In the early days of dot-com, the law found the Internet unsettling. That a buyer in one location could access the website of a seller in any other forced courts to revisit basic questions of jurisdiction and federalism. The potential to share and edit software and other digital objects introduced novel questions of ownership and control. In the mid-’90s, a movement arose among legal academics to address these and similar challenges. The central tensions of “cyberlaw” flow from the characteristics that distinguish the Internet from prior or constituent technology such as computers or phones.
Twenty years in, some early cyberlaw questions have seen a kind of resolution. Legislatures or courts have weighed in on a range of topics from intermediary liability to free speech. Vigorous debate continues—around “net neutrality,” for instance, and the impossible wages of privacy. But even here participants have at least a sense of the basic positions and arguments.
Law, in other words, is catching up. But technology has not stood still. The same military that funded the early network that became the Internet now funds robotics competitions. The same household-name Internet companies that brought us search and social networks have begun a large-scale pivot toward robotics and artificial intelligence. Amazon purchased the robotics company Kiva Systems to organize its warehouses. Google seems to be on a robotics and AI shopping spree. State and federal lawmakers now find themselves authoring laws around the domestic use of drones and issuing license plates to cars without drivers.

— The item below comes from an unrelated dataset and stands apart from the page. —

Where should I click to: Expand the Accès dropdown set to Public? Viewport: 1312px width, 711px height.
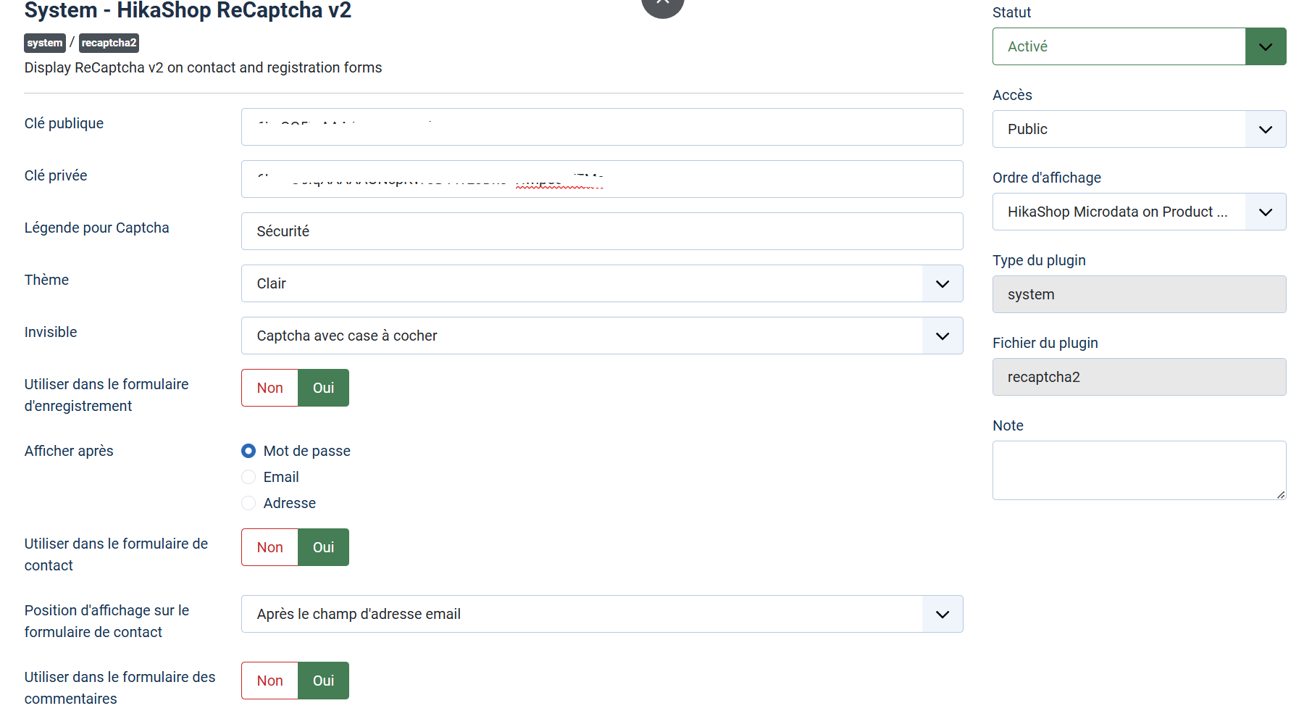1138,129
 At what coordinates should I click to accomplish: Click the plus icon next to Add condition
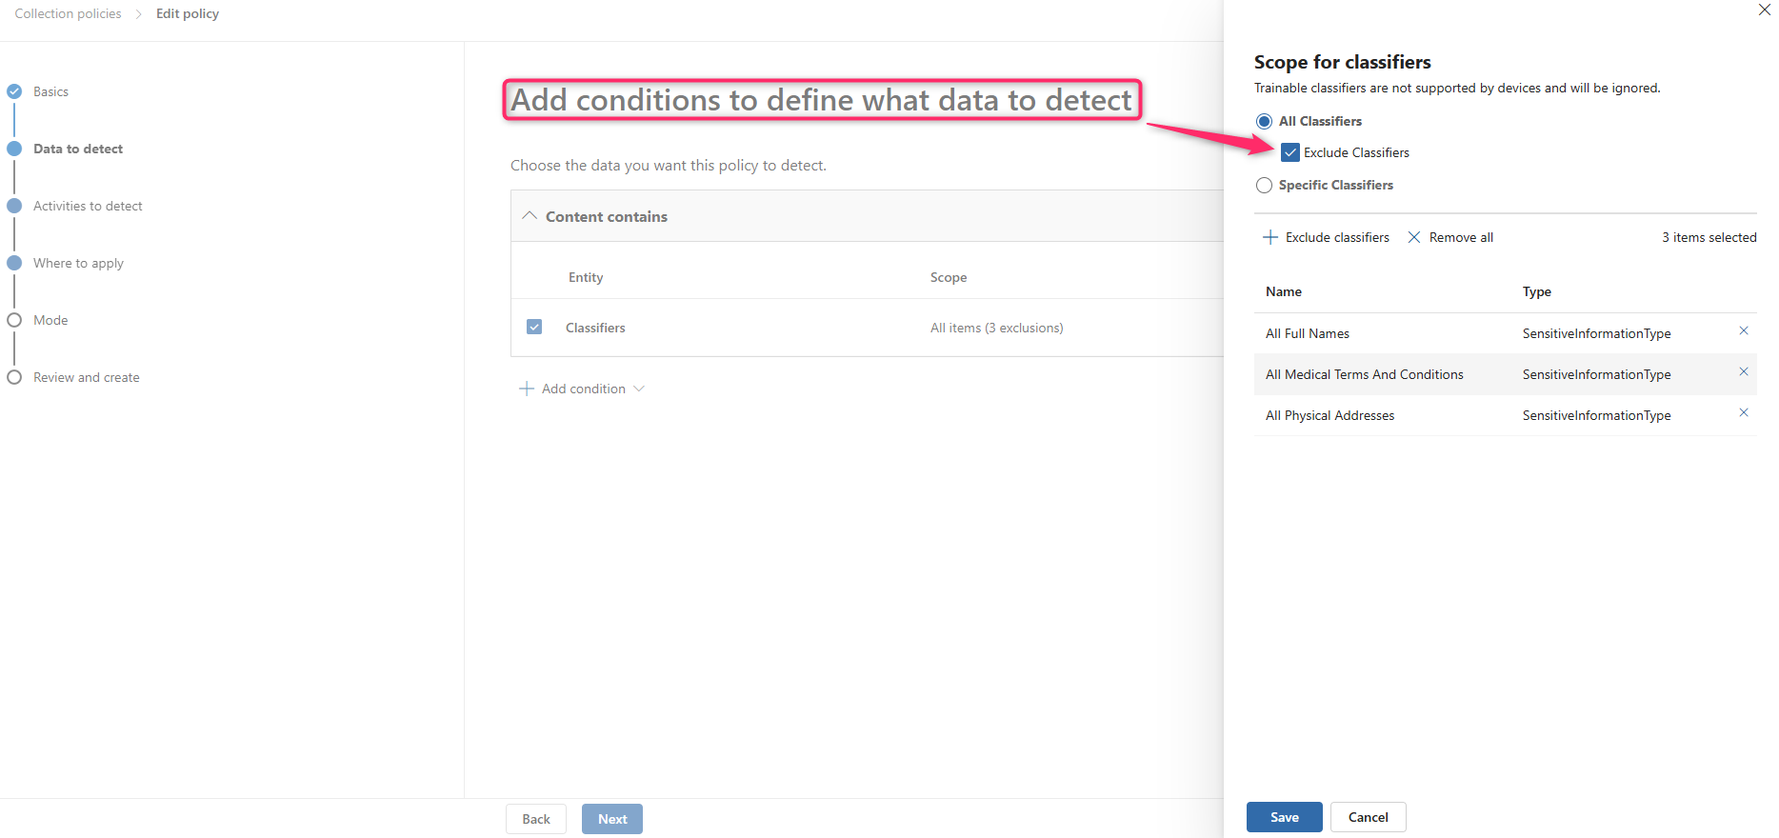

Serious and thoughtful people have wondered aloud whether robots will require any different treatment under the law than previous or constituent technologies such as computers. As science-fiction writer Cory Doctorow puts it: “For the life of me, I can’t figure out a legal principle that would apply to the robot that wouldn’t be useful for the computer (and vice versa).” For law professor Neil Richards and robotics professor Bill Smart, “[r]obots are, and for many years will remain, tools. They are sophisticated tools that use complex software, to be sure, but no different in essence than a hammer.”
Cyberlaw had its share of doubters, too. In what has become cyberlaw lore, judge and Chicago law professor Frank Easterbrook took the inauspicious occasion of an inaugural cyberlaw conference keynote in 1996 to throw cold water on the entire enterprise. He famously likened studying Internet law to studying the law of the horse. Sure, many cases involve horses as a factual matter. Disputes arise when horses are bought and sold, cared for by veterinarians, or if they kick people. But “[a]ny effort to collect these strands into a course on ‘The Law of the Horse’ is doomed to be shallow and to miss unifying principles.” Cyberlaw is today taught at most law schools in the country (though, interestingly, not the University of Chicago).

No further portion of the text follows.